The Company has identified the following six phases in its Y2K
remediation program: (1) assessment of the Y2K capabilities of its IT and
non-IT systems; (2) acquisition of new IT and non-IT systems or modification
of existing IT and non-IT systems to meet Y2K requirements; (3) testing; (4)
evaluation of efforts to meet Y2K requirements; (5) adjustments as identified
in the evaluation phase; and (6) implementation and integration of modified
IT and non-IT systems into the Company's business operations.
The Company has completed all six phases with respect to its
homebuilding information system and believes it has been Y2K compliant since
the third quarter of 1998. Management information systems for the Company's
financial services activities have been assessed, acquired, tested and
evaluated, and require further adjustment. Implementation of these adjusted
systems is expected to be completed in the second quarter of 1999. Given the
nature of the homebuilding industry, the Company is only minimally dependent
upon non-IT systems such as telephone, security systems and time clocks. With
respect to such non-IT systems, the Company is in various phases ranging from
the assessment phase to the implementation phase, and all phases are expected
to be completed by the fourth quarter of 1999.
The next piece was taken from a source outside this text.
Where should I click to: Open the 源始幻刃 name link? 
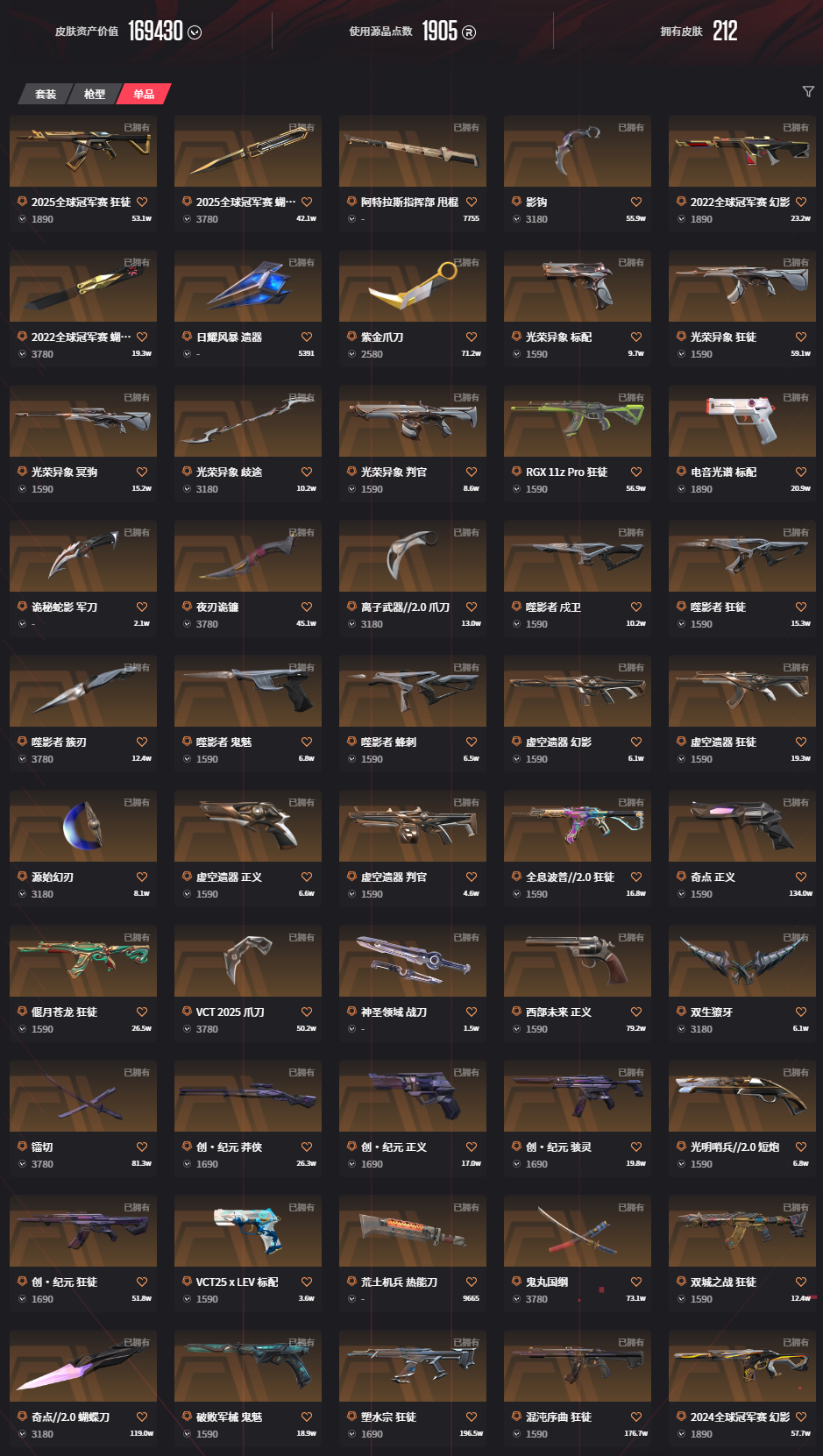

The Company is presently evaluating other potential Y2K issues. As
part of this evaluation, the Company has requested and received
representations from certain financial institutions and third party vendors
which indicate their progress toward Y2K compliance. The Company has sent Y2K
compliance surveys to certain significant subcontractors and vendors and is
currently awaiting responses. In addition, the Company intends to send Y2K
compliance surveys to other third party vendors and municipalities by the end
of the first quarter of 1999.
16
<PAGE>
The Company incurred costs for outside consultants and capital
expenditures in 1998 and 1997 related to Y2K which aggregated approximately
$750,000, and future consulting and acquisition costs are expected to be
approximately $100,000 during the balance of 1999. These costs, which are
expensed as incurred, have been and will continue to be funded from
operations. The costs incurred through December 31, 1998 did not have a
material affect on the Company's financial position or results of operations.
The Company could be impacted materially by widespread economic or
financial market disruptions or by Y2K computer system failures at government
agencies on which the Company is dependent for utilities, zoning, building
permits and related items. However, the most likely worst-case Y2K scenario
would include isolated instances of construction delays caused by the
Company's inability to secure building permits, zoning and utilities as well
as closing delays caused by the inability of home buyers to obtain financing.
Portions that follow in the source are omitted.